Daniel Berrigan

1921—2016

Born in Virginia, Minnesota, poet, Jesuit priest, and peace activist Daniel Berrigan earned a BA at the St. Andrew-on-Hudson and an MA at Woodstock College. With his brother Philip, also a priest, Father Berrigan publicly protested U.S. policy in Southeast Asia during the Vietnam War. He was one of the Catonsville Nine, a group of Catholic activists who were arrested and charged with destroying draft records in Catonsville, Maryland. They were found guilty at their 1968 trial and sentenced to prison.
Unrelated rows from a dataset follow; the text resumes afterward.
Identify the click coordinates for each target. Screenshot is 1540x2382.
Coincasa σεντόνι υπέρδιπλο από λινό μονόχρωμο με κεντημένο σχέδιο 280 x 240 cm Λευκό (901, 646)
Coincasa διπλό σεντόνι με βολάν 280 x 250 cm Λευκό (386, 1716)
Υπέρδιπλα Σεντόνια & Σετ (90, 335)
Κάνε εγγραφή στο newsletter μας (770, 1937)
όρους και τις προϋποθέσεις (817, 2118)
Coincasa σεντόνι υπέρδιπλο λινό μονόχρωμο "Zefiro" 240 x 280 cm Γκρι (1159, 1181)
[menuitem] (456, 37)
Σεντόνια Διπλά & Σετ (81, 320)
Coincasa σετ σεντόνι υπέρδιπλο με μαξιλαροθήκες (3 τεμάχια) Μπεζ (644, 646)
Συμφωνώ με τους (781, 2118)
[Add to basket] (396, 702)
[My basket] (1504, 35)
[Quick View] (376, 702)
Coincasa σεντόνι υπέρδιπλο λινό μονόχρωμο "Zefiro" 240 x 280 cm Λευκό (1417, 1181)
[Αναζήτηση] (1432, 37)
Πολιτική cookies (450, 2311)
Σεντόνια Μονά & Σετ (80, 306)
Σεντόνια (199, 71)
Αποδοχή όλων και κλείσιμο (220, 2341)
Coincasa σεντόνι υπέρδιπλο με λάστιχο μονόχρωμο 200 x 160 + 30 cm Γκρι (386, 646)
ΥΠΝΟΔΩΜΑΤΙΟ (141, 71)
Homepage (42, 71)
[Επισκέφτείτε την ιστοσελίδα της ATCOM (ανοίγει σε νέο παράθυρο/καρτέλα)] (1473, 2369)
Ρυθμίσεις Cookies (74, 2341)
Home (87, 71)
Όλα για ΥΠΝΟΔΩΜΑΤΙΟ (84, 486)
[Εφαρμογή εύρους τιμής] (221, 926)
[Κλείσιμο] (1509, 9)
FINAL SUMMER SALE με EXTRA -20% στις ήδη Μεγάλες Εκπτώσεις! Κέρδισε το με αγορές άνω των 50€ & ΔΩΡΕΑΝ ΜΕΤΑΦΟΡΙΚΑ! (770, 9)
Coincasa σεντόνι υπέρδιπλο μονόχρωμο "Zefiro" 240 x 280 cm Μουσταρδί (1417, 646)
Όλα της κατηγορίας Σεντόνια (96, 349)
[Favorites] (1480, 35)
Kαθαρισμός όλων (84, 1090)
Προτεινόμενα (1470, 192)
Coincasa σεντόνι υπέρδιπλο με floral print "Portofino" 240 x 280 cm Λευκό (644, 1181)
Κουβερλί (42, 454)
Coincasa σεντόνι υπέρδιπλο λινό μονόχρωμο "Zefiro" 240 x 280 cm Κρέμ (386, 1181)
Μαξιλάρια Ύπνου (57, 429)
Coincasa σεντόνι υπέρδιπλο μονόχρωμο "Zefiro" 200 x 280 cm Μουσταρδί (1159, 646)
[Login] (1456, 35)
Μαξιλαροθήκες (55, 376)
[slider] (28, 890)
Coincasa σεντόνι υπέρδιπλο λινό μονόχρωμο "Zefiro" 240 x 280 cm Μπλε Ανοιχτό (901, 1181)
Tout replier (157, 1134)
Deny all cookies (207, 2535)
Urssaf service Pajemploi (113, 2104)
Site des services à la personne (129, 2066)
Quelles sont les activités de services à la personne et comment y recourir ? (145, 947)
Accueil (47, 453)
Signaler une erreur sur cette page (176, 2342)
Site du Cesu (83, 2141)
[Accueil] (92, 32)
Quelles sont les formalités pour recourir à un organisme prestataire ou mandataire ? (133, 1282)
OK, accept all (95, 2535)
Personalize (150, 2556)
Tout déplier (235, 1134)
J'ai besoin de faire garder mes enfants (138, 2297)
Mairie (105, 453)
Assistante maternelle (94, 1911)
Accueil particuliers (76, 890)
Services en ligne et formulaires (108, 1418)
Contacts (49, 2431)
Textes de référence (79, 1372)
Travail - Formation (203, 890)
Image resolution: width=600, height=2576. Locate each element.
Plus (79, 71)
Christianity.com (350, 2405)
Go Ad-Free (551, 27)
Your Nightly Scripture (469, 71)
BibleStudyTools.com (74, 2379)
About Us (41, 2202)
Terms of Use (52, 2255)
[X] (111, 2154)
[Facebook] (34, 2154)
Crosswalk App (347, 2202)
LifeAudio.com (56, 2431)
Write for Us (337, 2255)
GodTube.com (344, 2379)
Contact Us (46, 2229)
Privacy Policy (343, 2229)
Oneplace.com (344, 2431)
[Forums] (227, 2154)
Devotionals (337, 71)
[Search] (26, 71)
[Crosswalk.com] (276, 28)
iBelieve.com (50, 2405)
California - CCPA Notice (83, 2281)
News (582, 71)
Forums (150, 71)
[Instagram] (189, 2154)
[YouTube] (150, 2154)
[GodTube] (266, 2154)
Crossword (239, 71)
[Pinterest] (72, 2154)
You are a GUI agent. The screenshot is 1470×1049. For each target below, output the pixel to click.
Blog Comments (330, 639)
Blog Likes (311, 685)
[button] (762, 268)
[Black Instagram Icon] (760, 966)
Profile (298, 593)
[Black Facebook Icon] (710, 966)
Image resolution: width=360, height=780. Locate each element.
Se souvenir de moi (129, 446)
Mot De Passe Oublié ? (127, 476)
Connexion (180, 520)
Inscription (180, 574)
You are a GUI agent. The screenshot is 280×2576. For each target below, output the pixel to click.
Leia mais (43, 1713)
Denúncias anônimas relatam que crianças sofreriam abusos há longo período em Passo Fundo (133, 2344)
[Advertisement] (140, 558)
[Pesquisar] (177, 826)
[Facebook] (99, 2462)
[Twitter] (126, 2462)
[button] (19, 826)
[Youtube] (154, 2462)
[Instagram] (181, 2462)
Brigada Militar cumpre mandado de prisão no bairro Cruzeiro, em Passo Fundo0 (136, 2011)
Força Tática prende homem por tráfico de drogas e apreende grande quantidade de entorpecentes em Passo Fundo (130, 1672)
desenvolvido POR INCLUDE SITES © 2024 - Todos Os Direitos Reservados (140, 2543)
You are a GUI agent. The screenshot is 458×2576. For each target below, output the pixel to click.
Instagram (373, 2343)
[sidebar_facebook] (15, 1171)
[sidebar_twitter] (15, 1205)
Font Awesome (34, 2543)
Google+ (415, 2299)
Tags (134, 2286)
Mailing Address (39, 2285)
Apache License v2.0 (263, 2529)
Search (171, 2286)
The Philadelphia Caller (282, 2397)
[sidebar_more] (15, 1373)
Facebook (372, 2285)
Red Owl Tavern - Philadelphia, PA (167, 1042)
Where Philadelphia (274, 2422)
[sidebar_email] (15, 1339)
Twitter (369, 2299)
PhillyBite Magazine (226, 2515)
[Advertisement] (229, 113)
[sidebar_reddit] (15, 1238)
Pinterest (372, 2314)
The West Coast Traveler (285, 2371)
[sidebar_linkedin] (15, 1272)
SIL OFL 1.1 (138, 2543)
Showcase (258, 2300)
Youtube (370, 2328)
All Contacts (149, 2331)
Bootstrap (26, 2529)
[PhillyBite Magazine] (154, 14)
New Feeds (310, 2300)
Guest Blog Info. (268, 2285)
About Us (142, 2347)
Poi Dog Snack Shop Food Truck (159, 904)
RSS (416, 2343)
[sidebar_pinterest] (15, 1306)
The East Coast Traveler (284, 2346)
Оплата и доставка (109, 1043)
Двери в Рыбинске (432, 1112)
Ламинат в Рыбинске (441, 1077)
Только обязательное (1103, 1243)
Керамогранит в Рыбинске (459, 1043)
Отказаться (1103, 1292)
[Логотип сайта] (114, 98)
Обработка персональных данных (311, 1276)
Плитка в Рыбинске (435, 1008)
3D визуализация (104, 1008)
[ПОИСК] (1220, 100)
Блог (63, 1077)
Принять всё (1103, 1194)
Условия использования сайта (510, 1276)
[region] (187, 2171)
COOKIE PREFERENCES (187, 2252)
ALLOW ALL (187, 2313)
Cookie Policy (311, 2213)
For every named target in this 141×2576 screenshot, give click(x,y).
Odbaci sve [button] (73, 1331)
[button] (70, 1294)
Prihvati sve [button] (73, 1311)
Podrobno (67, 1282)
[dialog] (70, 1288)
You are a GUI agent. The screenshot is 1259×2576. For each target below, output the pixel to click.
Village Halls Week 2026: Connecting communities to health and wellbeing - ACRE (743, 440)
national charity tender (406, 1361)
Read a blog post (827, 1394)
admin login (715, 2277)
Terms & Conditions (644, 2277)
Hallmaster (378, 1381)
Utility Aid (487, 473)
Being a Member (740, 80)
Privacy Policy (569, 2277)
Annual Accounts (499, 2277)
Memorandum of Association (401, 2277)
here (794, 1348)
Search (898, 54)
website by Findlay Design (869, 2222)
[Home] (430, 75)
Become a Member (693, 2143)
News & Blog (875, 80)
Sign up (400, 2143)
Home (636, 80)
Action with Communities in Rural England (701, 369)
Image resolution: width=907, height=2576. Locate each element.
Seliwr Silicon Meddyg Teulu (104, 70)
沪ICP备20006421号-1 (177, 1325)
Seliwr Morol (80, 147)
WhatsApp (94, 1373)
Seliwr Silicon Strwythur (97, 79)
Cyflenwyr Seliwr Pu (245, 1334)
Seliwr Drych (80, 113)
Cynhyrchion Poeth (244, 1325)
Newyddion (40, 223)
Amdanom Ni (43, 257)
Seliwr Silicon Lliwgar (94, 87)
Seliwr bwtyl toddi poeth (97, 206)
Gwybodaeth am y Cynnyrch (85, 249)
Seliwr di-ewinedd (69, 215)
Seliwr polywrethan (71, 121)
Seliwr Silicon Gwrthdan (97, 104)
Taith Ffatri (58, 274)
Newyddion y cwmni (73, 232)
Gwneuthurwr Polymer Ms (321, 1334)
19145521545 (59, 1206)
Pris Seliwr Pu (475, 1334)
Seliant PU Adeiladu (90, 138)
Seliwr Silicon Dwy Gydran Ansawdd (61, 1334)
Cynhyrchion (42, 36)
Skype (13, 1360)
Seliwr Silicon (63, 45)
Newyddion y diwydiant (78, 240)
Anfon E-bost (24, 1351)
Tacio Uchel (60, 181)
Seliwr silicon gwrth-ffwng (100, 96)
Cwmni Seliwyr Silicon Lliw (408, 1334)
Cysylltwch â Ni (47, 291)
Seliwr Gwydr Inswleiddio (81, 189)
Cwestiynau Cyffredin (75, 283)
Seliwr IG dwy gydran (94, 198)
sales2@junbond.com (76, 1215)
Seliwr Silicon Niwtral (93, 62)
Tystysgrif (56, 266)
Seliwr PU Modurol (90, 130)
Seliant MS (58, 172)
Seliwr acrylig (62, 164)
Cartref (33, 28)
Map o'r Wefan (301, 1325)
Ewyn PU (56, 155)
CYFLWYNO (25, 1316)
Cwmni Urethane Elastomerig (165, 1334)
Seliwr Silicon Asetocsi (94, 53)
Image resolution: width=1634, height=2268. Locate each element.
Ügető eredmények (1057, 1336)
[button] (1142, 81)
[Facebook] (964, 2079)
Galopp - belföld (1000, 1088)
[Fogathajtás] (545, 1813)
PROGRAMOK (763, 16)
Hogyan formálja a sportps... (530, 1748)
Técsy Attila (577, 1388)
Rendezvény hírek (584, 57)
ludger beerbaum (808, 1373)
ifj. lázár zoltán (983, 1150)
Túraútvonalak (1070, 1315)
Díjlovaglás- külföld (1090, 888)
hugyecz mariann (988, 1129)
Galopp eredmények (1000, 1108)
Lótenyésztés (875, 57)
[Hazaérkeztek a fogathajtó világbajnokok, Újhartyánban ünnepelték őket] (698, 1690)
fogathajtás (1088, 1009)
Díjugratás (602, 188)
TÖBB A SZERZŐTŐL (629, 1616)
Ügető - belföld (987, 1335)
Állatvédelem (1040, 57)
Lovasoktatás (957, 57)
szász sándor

He also helped found the antinuclear Plowshares Movement.
 
Berrigan’s free verse poetry expresses his Catholic faith and peace activism with clarity and explicit, unflinching imagery. Berrigan wrote numerous volumes of poetry, including Time Without Number (1957), which won the Lamont Poetry Prize; Prison Poems (1973); Tulips in the Prison Yard: Selected Poems of Daniel Berrigan (1992); and And the Risen Bread: Selected and New Poems 1957–1997 (1998).
 
Daniel Berrigan: Essential Writings (2009) supplies an introduction to Berrigan’s work. His prose includes Night Flight to Hanoi: War Diary With 11 Poems (1968), Testimony: The Word Made Fresh (2004), and No Gods but One (2009). Berrigan also wrote the play The Trial of the Catonsville Nine (1970), which he later shaped into a screenplay. His life is recounted in his autobiography, To Dwell in Peace (1987), and in Murray Polner and Jim O’Grady’s biography Disarmed and Dangerous: The Radical Lives and Times of Daniel and Philip Berrigan (1997). He lived in New York until his death in 2016.